▸ **Work item**
For the entries that follow, retype exactly the lines from the one containing "This screenshot has height=555, width=637." to the one containing "This screenshot has width=1036, height=1162.", inclusive, and only those. Images stay out of the copy.

▸ **Record excerpts**

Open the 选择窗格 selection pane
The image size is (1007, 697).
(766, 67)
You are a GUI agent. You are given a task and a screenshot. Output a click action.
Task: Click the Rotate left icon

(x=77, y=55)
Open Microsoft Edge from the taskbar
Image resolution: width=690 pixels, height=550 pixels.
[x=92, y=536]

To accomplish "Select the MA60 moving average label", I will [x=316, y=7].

--

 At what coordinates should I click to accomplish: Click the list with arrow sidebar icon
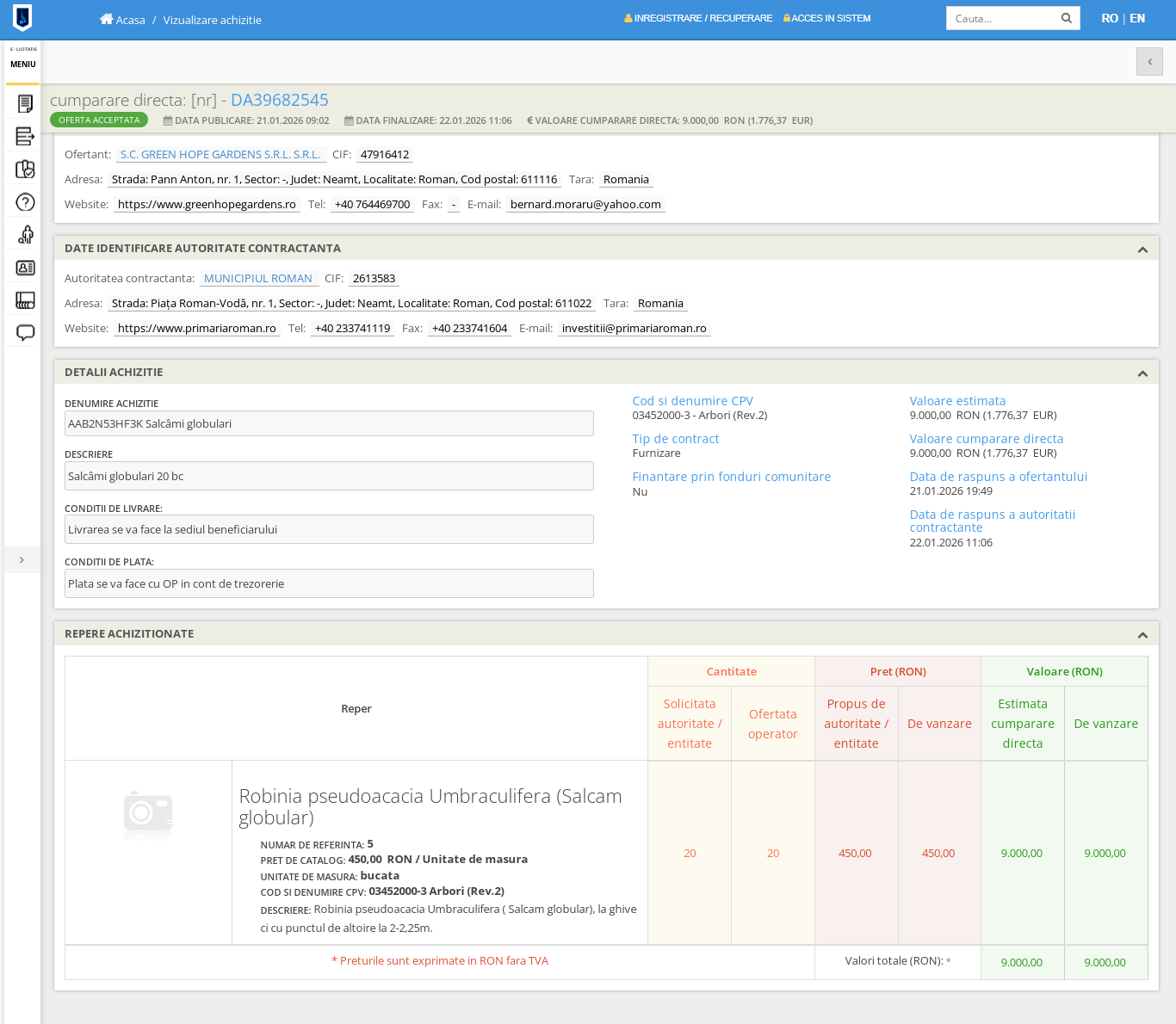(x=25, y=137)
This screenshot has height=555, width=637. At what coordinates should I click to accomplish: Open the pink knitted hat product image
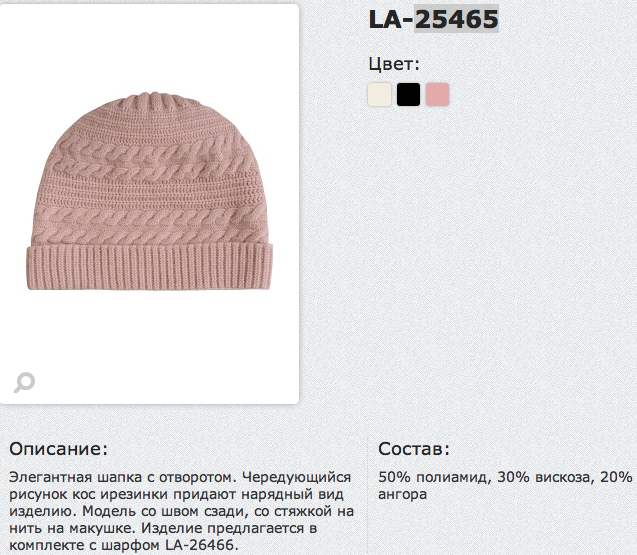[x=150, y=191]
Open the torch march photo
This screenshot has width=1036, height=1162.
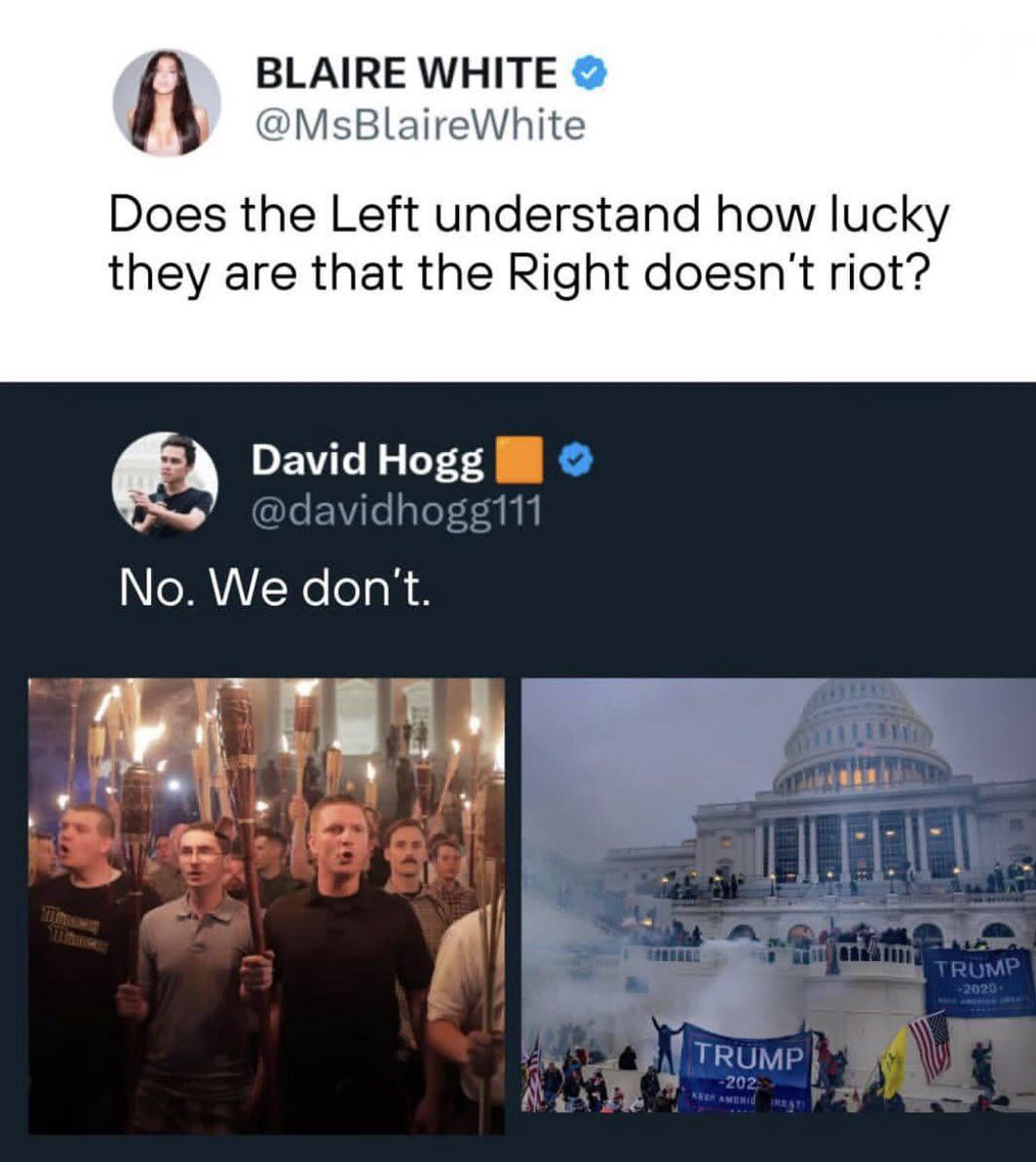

▸ **Task response**
This screenshot has height=555, width=637. At what coordinates should I click to accomplish: Open the pink knitted hat product image
[x=150, y=191]
Open the torch march photo
This screenshot has width=1036, height=1162.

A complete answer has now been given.